Your assignment:
Within the lines below, find those that hold the string "column" and copy each one.

Exercise materials:
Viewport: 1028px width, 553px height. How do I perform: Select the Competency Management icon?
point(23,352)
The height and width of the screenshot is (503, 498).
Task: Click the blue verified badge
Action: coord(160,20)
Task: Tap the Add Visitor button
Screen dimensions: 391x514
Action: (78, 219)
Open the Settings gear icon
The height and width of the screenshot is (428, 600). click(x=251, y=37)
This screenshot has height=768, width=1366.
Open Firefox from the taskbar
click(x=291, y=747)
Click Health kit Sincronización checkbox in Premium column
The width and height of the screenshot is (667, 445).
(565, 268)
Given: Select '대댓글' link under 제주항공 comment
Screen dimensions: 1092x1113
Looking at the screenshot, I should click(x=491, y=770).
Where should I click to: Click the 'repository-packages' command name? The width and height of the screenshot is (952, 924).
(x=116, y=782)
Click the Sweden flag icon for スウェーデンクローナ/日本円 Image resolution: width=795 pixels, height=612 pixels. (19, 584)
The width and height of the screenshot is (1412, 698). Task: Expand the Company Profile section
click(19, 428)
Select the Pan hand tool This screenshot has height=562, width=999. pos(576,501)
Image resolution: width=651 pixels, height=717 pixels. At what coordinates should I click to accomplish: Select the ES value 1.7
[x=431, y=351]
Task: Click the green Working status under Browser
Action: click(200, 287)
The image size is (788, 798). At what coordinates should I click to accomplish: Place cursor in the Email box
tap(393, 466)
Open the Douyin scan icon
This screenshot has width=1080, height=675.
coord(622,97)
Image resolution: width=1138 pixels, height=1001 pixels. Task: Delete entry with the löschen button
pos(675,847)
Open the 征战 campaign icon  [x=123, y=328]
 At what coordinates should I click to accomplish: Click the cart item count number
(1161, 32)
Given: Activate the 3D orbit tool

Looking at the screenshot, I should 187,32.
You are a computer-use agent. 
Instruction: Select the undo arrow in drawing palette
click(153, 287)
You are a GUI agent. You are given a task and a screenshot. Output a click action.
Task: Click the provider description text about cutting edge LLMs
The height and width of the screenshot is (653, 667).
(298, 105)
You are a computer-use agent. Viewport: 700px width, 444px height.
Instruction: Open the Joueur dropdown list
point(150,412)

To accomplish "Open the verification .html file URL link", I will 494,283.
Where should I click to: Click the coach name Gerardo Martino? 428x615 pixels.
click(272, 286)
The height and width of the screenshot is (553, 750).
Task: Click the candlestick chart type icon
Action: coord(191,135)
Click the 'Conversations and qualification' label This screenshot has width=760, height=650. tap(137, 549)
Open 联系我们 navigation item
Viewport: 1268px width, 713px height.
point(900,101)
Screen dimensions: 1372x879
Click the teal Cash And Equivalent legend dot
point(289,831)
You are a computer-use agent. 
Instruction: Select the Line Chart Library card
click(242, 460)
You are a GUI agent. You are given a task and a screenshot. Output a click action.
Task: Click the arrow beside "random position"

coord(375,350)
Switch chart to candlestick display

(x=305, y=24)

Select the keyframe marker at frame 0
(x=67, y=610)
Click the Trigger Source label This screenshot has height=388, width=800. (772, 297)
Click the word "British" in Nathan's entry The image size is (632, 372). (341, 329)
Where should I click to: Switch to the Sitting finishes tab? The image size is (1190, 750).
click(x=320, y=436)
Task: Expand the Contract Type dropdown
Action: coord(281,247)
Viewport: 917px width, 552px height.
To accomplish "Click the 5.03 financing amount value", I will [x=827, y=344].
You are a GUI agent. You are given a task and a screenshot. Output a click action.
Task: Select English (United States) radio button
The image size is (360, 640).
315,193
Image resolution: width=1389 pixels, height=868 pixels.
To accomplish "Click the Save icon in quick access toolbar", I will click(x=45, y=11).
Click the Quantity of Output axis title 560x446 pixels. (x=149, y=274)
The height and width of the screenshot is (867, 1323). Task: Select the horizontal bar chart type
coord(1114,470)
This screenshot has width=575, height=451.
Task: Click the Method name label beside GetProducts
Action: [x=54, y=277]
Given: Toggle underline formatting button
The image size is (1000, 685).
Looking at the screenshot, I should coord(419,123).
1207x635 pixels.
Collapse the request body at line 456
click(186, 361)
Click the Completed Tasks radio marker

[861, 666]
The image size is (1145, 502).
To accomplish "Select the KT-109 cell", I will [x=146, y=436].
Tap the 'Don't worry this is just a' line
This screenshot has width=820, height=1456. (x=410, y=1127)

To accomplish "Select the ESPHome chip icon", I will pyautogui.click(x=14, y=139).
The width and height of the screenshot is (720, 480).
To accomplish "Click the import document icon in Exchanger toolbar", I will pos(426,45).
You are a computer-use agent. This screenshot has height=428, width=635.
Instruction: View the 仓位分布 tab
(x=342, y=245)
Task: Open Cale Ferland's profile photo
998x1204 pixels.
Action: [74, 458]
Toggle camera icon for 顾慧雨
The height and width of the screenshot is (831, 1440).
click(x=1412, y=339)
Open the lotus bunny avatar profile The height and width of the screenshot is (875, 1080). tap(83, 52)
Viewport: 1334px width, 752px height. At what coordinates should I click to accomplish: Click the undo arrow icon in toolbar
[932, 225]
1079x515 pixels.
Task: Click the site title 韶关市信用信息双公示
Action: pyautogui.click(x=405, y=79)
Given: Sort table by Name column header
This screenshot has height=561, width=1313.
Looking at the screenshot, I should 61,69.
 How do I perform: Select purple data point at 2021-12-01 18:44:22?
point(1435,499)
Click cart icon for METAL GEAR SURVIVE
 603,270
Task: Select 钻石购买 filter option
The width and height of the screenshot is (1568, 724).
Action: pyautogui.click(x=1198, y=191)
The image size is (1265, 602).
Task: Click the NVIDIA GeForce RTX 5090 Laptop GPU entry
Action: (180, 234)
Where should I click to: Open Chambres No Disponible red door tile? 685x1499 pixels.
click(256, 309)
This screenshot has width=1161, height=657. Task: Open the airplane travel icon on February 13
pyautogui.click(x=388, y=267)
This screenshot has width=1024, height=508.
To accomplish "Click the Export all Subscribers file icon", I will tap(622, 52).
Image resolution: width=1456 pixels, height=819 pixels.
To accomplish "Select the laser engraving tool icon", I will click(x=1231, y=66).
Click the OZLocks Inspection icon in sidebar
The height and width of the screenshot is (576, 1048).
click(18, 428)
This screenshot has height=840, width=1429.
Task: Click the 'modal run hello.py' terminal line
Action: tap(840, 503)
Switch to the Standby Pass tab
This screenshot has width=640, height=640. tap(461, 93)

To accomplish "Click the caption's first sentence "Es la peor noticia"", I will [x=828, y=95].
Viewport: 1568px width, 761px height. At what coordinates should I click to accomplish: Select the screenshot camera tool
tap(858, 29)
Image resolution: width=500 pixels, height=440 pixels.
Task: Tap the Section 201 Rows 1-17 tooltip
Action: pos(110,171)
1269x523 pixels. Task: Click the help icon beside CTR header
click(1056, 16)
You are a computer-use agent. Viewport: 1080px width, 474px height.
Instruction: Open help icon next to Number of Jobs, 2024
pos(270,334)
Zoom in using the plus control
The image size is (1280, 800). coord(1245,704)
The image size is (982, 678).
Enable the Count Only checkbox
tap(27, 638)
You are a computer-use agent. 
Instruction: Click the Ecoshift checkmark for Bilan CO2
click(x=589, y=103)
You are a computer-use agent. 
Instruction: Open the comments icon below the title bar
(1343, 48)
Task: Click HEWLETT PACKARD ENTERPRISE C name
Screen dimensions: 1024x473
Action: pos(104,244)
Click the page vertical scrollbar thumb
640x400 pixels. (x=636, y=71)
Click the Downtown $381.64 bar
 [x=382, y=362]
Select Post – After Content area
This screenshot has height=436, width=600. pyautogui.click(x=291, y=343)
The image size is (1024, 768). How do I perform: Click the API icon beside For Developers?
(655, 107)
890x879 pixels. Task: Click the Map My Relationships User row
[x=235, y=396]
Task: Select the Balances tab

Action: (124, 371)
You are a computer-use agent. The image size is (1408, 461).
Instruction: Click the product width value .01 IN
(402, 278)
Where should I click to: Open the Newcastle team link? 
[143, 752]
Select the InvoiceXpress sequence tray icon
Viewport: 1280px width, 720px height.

Problem solution:
Click Health kit Sincronización checkbox in Premium column
Given: Sort table by Name column header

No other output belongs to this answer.